Ricevo da Maria Rita Parsi e estendo a tutte le lettrici e i lettori di trucioli. Gloria Bardi

 

 

Care amiche,

 

Ho aspettato il 9 marzo per dirvi: “Buon 8 marzo!”. Perché il giorno dopo  è ancora più importante della Festa. Per continuare nell’impegno. Molto, infatti, se non tutto, è stato detto su come, ovunque, nel mondo, le donne,  non godano delle pari opportunità per realizzare se stesse e, di come siano, in vario modo, discriminate, in moltissimi casi perseguitate ed oppresse. E di come, anche nei paesi più evoluti, esse siano considerate, ancora, soltanto delle “prede”. Ma poco si parla della “misoginia al femminile”, delle donne nemiche dell’emancipazione e della liberazione delle donne. Delle donne nemiche delle altre donne e delle donne nemiche del proprio sesso che si alleano, ogni giorno, con le posizioni più arretrate, violente, maschiliste, discriminatorie assunte da uomini e governi per tenere le donne ai margini della vita sociale, culturale, decisionale del mondo.

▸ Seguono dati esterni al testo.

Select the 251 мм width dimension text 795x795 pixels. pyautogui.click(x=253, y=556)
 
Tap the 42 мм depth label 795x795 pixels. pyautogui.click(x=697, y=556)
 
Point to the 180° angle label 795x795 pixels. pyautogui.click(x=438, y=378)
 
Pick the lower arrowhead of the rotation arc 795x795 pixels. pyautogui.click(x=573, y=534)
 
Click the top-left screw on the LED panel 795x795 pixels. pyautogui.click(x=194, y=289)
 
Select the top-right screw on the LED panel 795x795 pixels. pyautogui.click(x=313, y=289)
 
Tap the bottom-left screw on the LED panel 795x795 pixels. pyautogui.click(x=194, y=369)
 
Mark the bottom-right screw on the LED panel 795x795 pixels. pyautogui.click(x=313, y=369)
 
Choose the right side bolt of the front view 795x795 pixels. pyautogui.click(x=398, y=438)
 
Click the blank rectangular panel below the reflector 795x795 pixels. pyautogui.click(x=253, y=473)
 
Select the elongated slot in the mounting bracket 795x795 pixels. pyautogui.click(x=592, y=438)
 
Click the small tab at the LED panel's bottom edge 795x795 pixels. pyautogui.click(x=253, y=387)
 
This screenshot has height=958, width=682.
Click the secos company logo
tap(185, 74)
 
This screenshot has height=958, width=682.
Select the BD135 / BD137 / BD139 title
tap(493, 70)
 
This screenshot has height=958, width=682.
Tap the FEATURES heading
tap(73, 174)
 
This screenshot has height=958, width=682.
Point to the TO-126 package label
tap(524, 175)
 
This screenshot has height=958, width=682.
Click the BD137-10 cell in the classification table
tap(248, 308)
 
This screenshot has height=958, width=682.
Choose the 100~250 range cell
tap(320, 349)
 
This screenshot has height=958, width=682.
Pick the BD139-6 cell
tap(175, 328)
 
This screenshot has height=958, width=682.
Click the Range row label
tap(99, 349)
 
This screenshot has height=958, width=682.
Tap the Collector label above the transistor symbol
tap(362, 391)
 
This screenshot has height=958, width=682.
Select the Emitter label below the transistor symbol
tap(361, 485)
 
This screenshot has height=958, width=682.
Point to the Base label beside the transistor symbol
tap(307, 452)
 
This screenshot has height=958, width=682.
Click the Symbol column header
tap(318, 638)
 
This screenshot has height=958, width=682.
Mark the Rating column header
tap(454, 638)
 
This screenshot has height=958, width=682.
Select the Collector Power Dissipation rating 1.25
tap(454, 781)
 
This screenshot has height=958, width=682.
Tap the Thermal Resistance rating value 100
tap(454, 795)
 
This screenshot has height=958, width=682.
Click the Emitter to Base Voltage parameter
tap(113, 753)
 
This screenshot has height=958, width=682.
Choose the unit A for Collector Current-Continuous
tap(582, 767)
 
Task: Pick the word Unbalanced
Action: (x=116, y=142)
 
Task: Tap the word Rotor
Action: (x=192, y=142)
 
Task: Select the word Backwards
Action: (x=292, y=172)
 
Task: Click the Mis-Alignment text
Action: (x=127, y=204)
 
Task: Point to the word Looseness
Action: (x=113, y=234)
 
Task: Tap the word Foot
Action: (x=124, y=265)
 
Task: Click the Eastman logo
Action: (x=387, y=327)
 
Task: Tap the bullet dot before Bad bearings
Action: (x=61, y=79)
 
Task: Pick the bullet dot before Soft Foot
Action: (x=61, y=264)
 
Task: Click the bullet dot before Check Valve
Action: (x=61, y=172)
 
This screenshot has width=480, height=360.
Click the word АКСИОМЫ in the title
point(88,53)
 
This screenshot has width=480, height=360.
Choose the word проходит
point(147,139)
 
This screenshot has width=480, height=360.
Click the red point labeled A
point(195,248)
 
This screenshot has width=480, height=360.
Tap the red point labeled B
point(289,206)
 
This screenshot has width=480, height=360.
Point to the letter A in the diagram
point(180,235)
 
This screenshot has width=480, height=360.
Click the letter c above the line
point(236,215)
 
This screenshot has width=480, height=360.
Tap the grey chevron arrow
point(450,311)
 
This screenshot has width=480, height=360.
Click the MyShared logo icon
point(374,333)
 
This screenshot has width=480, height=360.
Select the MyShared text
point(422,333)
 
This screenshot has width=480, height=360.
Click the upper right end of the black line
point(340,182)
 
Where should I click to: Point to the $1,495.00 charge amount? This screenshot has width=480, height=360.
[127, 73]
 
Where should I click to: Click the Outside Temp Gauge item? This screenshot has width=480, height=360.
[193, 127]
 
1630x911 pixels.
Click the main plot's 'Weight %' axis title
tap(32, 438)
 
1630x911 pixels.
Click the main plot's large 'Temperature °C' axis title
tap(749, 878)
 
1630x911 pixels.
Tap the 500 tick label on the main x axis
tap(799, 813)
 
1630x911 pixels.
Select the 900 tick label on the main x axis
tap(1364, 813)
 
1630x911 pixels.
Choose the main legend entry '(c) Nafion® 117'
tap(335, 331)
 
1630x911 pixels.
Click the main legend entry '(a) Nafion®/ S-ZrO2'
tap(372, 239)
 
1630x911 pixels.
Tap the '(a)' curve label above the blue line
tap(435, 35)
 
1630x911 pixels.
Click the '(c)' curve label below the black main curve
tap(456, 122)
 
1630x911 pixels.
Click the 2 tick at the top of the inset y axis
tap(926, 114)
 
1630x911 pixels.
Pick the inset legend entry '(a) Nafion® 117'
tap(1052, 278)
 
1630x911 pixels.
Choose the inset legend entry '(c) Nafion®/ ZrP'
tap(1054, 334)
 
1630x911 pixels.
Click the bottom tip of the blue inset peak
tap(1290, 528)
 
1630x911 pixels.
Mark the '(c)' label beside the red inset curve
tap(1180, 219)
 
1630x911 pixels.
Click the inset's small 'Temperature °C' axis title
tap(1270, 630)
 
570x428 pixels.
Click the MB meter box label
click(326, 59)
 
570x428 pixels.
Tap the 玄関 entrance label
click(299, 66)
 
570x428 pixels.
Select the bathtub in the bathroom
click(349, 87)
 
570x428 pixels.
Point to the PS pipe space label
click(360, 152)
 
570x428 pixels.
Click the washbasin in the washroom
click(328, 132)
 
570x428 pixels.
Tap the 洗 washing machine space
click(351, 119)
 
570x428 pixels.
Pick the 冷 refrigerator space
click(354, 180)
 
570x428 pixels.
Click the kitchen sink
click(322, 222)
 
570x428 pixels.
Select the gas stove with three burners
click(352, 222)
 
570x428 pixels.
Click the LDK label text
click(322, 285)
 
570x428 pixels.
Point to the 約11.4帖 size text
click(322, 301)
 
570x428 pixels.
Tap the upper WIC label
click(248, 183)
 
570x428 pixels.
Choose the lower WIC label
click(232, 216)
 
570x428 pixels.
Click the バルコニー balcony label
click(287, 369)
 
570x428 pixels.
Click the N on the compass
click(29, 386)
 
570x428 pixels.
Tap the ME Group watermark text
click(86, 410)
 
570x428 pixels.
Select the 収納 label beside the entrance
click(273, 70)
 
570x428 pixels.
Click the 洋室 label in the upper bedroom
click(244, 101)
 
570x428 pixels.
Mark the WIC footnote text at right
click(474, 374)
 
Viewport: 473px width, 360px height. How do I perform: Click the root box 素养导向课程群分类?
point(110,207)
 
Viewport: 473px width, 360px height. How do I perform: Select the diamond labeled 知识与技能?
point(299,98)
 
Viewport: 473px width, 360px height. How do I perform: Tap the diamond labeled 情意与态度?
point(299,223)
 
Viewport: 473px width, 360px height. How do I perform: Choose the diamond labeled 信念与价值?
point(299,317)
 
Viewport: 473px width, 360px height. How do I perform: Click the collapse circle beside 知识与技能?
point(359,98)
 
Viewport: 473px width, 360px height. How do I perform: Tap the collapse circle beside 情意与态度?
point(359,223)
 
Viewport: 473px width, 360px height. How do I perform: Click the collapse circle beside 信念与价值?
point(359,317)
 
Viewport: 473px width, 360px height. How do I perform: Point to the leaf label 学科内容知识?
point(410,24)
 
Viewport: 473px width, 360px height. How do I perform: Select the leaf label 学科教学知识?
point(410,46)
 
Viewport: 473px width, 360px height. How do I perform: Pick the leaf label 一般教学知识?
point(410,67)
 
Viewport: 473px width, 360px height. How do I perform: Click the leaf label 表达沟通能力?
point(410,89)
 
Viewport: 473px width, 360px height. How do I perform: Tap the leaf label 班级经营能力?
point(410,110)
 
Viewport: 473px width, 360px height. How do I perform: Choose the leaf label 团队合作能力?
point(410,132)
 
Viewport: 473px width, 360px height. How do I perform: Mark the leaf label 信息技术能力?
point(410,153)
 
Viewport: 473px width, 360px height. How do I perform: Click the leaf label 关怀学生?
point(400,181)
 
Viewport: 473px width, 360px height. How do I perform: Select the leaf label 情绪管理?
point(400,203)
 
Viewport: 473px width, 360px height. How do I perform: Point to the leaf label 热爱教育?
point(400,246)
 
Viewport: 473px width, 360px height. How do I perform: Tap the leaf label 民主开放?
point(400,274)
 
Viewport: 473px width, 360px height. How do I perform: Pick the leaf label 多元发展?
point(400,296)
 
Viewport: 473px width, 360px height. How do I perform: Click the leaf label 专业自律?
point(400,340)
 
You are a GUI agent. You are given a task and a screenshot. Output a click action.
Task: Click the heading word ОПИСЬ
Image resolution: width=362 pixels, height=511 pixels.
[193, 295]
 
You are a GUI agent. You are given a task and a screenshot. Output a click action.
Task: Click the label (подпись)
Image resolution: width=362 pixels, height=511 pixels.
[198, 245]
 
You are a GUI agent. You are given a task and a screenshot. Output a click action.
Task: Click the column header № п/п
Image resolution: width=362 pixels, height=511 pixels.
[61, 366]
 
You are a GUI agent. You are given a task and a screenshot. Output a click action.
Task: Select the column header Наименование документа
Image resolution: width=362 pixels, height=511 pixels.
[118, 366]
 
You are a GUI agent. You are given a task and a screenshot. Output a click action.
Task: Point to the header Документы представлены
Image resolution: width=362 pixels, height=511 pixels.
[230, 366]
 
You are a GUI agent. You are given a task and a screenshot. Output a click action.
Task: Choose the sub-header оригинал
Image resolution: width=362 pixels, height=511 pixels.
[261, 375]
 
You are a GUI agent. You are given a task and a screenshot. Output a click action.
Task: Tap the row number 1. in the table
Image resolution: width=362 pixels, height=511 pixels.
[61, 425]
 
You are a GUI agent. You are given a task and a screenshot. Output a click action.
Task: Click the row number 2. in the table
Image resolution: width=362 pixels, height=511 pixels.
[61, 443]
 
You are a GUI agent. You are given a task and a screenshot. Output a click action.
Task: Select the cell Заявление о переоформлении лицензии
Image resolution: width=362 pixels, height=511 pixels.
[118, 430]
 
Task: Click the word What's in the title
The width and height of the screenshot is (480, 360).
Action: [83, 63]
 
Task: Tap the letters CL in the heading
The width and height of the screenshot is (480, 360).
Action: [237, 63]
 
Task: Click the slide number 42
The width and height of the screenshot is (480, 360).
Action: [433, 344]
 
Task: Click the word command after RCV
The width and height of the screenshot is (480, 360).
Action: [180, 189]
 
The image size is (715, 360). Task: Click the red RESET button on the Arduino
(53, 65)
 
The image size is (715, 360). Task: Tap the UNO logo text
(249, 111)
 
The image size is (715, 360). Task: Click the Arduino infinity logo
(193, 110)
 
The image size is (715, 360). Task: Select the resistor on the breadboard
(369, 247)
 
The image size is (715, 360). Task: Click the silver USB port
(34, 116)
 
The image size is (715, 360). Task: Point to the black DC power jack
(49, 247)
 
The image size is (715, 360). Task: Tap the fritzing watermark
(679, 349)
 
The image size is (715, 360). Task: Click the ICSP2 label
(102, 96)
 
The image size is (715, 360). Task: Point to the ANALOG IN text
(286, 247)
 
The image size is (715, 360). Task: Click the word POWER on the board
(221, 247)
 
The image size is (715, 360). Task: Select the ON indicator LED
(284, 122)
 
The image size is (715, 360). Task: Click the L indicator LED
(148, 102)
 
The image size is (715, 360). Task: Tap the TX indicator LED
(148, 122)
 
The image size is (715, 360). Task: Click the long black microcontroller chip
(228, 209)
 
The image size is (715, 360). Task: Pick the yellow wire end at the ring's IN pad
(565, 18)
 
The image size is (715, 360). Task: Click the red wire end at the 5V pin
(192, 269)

Poco si sente, invece, parlare dell’immensa fatica che ogni donna che si afferma deve fare, mille volte di più che non un uomo, per emergere. E molto, invece, vengono sottolineate e/o favorite le inaccettabili “scorciatoie” che, ancora, talune donne adottano, a danno di tutte, per occupare, con prepotenza, un potere che  è  anche loro nemico. A quelle donne vorrei ricordare una frase di Gandhi: “Se la non violenza è la legge del nostro essere, il futuro appartiene alle donne”. Buon 8 marzo 2006, dunque, care amiche. Siate amiche delle donne. Siate alleate tra voi. Con lealtà. Sincerità. Coraggio.